The Daily Caller

The Daily Caller
A player checks his cards during a poker game at a Budapest casino in Budapest Sept. 15, 2009. (REUTERS/Katoly Arvai) A player checks his cards during a poker game at a Budapest casino in Budapest Sept. 15, 2009. (REUTERS/Katoly Arvai)  

Who wants to ban Internet gaming?

The Las Vegas Review-Journal reports that “Utah Republican Rep. Jason Chaffetz is preparing to introduce a bill that would restore the pre-2011 federal ban on Internet gaming, a spokeswoman confirmed on Wednesday. It would join a similar bill to be sponsored in the Senate by GOP Sen.

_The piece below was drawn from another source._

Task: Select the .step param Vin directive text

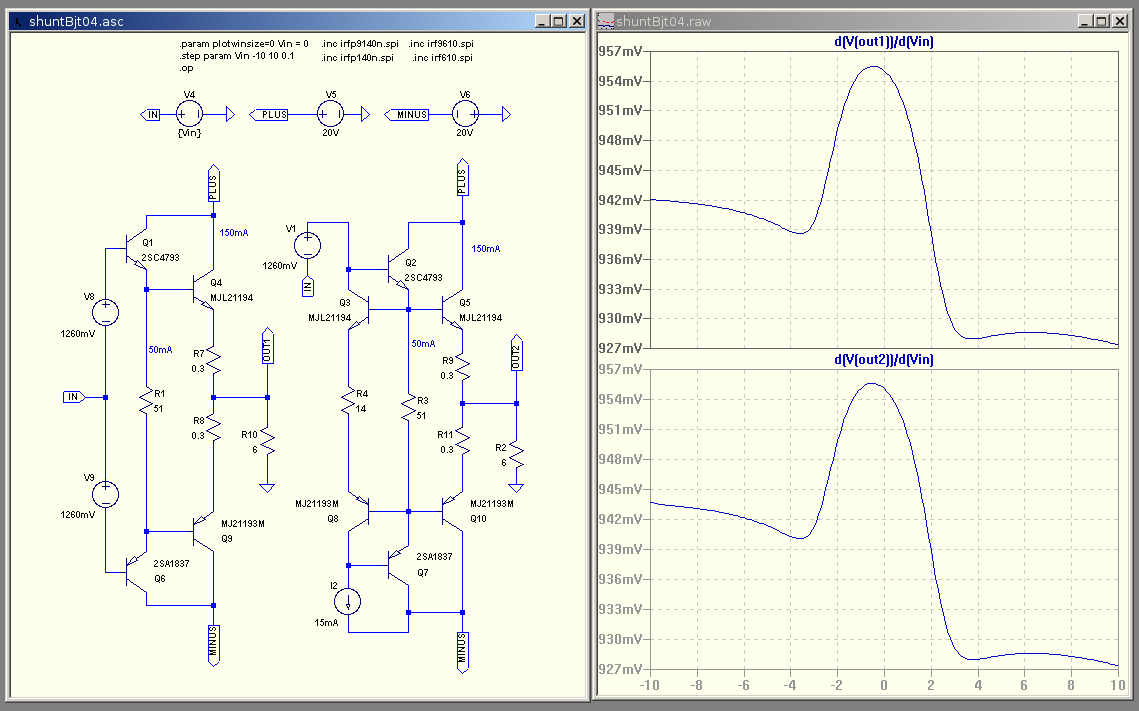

Lindsey Graham of South Carolina.”

“The goals of the Graham-Chaffetz legislation,” the Review-Journal continues, “are consistent with the highly publicized campaign by billionaire casino owner Sheldon Adelson to outlaw Internet gambling on moral grounds.”

Perhaps not surprisingly, the file properties of the House bill — virtually identical to Graham’s Senate bill — indicate that it was written by Darryl Nirenberg, who reportedly now lobbies for Adelson’s Las Vegas Sands Corporation.

There’s also this: The draft of the Senate bill (available here) contains a carve-out for horse racing, which opponents see as a sop for Minority Leader Mitch McConnell of Kentucky. (According to the draft bill, “The term ‘bet or wager’ does not include any activities set forth in section 5362(1)(E) of title 31, or any activities permitted under the Interstate Horseracing Act of 1978 (15 U.S.C. 3001 et seq.)”)

Meanwhile, the Online Poker Report (such a thing exists) recently observed the curious fact that Sen. Graham has shown very little interest in the issue … until now. Their post goes on to speculate that his sudden support for this might have something to do with the fact that he is up for re-election this year.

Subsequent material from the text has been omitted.